As Lisa Leggio herself bravely stated: “Don’t doubt for one second the ripple effect of what you do.  If you throw one little stone, it creates a ripple.  Do not forget that.”  That’s what this is right now, you reading this, signing the petition, sending it to others that they do so as well, and looking into tar sands and pipelines.  Nationally, the Keystone XL pipeline is as hotly contested an issue as any right now.  Don’t let namby-pamby NIMBYism distort the perspective: the effects of climate change affect everyone everywhere.  Eminent domain is imminent danger.

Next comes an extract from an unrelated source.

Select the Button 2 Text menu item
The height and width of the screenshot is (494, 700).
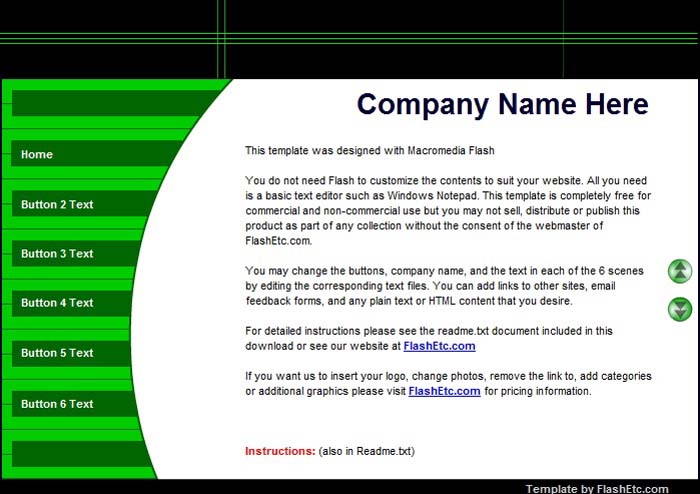pyautogui.click(x=57, y=204)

After the MI-CAT 3 verdict Enbridge offered this statement: “Safety is always the top priority on worksites, and it’s important that the public share this priority for their own safety and for the safety of our crews and contractors.  We hope this decision will serve to deter others from creating unsafe situations in the future.”  The hypocrisy speaks for itself.  But contrast that with what the chair of the National Transportation and Safety Board, Deborah Hersman, concluded in the 2012 investigation of the Kalamazoo River disaster: “[T]his accident was the result of multiple mistakes and missteps made by Enbridge.  But, there is also regulatory culpability.  Delegating too much authority to the regulated to assess their own system risks and correct them is tantamount to the fox guarding the henhouse. Regulators need regulations and practices with teeth – and the resources to enable them to take corrective action before a spill. Not just after.”  And here’s where it gets beautiful: “Safety is a commitment.  It is a requirement.  It must be a way of doing business and not just a slogan.  If companies can commit to safety with the same vigor that they pursue profits, then we will see integrity management programs with real integrity.”  Amen.

Enbridge is a bunch of cowards hiding behind the dirty skirts and stuffy suits of attorneys and shareholders.  It takes courage and conviction to lock yourself up and then get locked behind bars.  These women have conviction, but they’re not convicts.  Free the felines!